- [Assignment]:
Give back exactly the lines of the entries below from the line with "Given: Choose Nueva ventana InPrivate" to the line with "Given: Click the invite members icon", inclusive, and only those.

- [Data provided]:

+ + + + +

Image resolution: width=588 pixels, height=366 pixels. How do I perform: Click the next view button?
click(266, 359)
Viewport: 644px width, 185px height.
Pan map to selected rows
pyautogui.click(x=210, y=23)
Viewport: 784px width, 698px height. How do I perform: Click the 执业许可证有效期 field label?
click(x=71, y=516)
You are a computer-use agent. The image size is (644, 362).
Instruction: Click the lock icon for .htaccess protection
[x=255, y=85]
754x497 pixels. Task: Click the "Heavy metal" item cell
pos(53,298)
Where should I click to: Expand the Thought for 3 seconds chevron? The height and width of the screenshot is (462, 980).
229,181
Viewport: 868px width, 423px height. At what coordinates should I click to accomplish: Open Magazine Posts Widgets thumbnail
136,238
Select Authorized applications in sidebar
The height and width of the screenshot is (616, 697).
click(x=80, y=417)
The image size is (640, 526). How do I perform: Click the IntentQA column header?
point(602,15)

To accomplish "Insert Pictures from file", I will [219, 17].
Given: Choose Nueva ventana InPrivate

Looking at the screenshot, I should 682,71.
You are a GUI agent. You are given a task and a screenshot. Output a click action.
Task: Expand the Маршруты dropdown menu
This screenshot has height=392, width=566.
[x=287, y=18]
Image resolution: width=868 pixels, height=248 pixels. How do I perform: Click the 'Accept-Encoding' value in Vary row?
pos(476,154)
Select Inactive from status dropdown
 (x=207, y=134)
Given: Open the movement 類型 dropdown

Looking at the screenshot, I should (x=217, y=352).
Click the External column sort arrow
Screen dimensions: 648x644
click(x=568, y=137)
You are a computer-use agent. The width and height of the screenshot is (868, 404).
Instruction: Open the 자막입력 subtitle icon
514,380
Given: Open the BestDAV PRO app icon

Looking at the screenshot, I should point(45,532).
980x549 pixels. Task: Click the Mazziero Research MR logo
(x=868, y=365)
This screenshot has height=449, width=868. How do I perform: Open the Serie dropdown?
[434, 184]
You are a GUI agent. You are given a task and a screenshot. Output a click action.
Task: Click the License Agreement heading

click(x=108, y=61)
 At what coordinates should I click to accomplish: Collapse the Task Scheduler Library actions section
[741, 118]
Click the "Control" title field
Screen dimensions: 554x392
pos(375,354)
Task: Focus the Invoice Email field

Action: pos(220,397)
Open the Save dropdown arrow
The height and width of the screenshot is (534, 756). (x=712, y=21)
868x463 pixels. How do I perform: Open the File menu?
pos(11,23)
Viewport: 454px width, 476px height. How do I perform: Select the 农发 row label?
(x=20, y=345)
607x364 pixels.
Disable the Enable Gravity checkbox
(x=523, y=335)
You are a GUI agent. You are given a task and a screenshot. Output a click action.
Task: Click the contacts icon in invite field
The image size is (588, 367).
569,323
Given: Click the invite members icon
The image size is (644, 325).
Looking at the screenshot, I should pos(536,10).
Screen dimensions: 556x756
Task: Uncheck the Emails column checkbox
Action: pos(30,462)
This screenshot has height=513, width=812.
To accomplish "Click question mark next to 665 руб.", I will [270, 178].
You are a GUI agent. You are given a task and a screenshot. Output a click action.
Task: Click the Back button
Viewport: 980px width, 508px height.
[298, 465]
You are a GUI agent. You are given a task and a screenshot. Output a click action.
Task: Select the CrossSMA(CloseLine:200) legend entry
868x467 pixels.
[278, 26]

+ + + + +

- [Solved exercise]:
Given: Choose Nueva ventana InPrivate

Looking at the screenshot, I should 682,71.
You are a GUI agent. You are given a task and a screenshot. Output a click action.
Task: Expand the Маршруты dropdown menu
This screenshot has height=392, width=566.
[x=287, y=18]
Image resolution: width=868 pixels, height=248 pixels. How do I perform: Click the 'Accept-Encoding' value in Vary row?
pos(476,154)
Select Inactive from status dropdown
 (x=207, y=134)
Given: Open the movement 類型 dropdown

Looking at the screenshot, I should (x=217, y=352).
Click the External column sort arrow
Screen dimensions: 648x644
click(x=568, y=137)
You are a computer-use agent. The width and height of the screenshot is (868, 404).
Instruction: Open the 자막입력 subtitle icon
514,380
Given: Open the BestDAV PRO app icon

Looking at the screenshot, I should point(45,532).
980x549 pixels. Task: Click the Mazziero Research MR logo
(x=868, y=365)
This screenshot has height=449, width=868. How do I perform: Open the Serie dropdown?
[434, 184]
You are a GUI agent. You are given a task and a screenshot. Output a click action.
Task: Click the License Agreement heading

click(x=108, y=61)
 At what coordinates should I click to accomplish: Collapse the Task Scheduler Library actions section
[741, 118]
Click the "Control" title field
Screen dimensions: 554x392
pos(375,354)
Task: Focus the Invoice Email field

Action: pos(220,397)
Open the Save dropdown arrow
The height and width of the screenshot is (534, 756). (x=712, y=21)
868x463 pixels. How do I perform: Open the File menu?
pos(11,23)
Viewport: 454px width, 476px height. How do I perform: Select the 农发 row label?
(x=20, y=345)
607x364 pixels.
Disable the Enable Gravity checkbox
(x=523, y=335)
You are a GUI agent. You are given a task and a screenshot. Output a click action.
Task: Click the contacts icon in invite field
The image size is (588, 367).
569,323
Given: Click the invite members icon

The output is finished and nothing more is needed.